BEGIN GIVEN DATA
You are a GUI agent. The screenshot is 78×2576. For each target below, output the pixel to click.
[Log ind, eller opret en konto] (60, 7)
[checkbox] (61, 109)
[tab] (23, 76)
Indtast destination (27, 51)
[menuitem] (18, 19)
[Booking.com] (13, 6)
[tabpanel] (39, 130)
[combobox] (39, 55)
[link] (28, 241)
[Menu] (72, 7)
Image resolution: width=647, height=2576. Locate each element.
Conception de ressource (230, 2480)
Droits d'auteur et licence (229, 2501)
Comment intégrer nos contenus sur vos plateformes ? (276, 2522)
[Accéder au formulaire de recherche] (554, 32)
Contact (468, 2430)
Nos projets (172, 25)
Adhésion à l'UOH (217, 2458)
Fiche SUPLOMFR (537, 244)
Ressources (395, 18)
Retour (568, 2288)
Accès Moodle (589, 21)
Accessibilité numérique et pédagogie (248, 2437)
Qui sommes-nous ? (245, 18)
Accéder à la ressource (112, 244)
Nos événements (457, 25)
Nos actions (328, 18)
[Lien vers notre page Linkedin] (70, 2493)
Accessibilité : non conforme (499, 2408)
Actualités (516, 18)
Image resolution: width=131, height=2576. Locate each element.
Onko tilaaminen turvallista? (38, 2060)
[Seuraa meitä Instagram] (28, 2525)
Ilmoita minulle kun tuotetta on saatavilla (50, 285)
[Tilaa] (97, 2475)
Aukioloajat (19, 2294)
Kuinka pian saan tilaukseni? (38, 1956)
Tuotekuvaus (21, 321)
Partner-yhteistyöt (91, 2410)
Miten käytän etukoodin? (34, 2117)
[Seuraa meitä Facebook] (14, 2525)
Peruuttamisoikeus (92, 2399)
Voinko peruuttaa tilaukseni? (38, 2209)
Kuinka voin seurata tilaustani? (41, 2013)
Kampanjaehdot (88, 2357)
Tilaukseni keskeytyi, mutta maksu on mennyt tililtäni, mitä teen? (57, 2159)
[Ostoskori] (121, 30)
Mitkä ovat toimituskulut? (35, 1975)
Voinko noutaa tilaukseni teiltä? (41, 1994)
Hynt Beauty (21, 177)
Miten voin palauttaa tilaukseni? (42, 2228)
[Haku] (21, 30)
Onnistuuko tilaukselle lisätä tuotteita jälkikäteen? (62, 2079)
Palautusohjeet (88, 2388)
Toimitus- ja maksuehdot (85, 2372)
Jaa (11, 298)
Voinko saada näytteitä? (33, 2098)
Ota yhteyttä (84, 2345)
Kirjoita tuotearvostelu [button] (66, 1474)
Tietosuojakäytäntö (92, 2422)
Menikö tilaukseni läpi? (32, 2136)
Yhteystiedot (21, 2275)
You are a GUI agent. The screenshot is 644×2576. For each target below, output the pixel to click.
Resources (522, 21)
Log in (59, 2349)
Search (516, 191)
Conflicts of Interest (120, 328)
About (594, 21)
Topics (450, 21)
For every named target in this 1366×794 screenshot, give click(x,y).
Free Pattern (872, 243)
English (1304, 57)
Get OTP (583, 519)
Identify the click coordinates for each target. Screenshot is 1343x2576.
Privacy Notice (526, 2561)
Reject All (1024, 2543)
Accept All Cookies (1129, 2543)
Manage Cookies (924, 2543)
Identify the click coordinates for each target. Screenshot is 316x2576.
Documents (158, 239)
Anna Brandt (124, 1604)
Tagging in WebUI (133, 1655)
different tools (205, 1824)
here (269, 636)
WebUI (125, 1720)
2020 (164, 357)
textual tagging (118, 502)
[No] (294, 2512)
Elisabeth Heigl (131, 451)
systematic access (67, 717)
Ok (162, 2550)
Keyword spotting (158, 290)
END GIVEN DATA
### EXERCISE GOAL:
In the listing above, find the line with "[link] (28, 241)" and the line with "Jaa (11, 298)", then reproduce both and every line between them exactly.

### YOUR RESPONSE:
[link] (28, 241)
[Menu] (72, 7)
Image resolution: width=647, height=2576. Locate each element.
Conception de ressource (230, 2480)
Droits d'auteur et licence (229, 2501)
Comment intégrer nos contenus sur vos plateformes ? (276, 2522)
[Accéder au formulaire de recherche] (554, 32)
Contact (468, 2430)
Nos projets (172, 25)
Adhésion à l'UOH (217, 2458)
Fiche SUPLOMFR (537, 244)
Ressources (395, 18)
Retour (568, 2288)
Accès Moodle (589, 21)
Accessibilité numérique et pédagogie (248, 2437)
Qui sommes-nous ? (245, 18)
Accéder à la ressource (112, 244)
Nos événements (457, 25)
Nos actions (328, 18)
[Lien vers notre page Linkedin] (70, 2493)
Accessibilité : non conforme (499, 2408)
Actualités (516, 18)
Image resolution: width=131, height=2576. Locate each element.
Onko tilaaminen turvallista? (38, 2060)
[Seuraa meitä Instagram] (28, 2525)
Ilmoita minulle kun tuotetta on saatavilla (50, 285)
[Tilaa] (97, 2475)
Aukioloajat (19, 2294)
Kuinka pian saan tilaukseni? (38, 1956)
Tuotekuvaus (21, 321)
Partner-yhteistyöt (91, 2410)
Miten käytän etukoodin? (34, 2117)
[Seuraa meitä Facebook] (14, 2525)
Peruuttamisoikeus (92, 2399)
Voinko peruuttaa tilaukseni? (38, 2209)
Kuinka voin seurata tilaustani? (41, 2013)
Kampanjaehdot (88, 2357)
Tilaukseni keskeytyi, mutta maksu on mennyt tililtäni, mitä teen? (57, 2159)
[Ostoskori] (121, 30)
Mitkä ovat toimituskulut? (35, 1975)
Voinko noutaa tilaukseni teiltä? (41, 1994)
Hynt Beauty (21, 177)
Miten voin palauttaa tilaukseni? (42, 2228)
[Haku] (21, 30)
Onnistuuko tilaukselle lisätä tuotteita jälkikäteen? (62, 2079)
Palautusohjeet (88, 2388)
Toimitus- ja maksuehdot (85, 2372)
Jaa (11, 298)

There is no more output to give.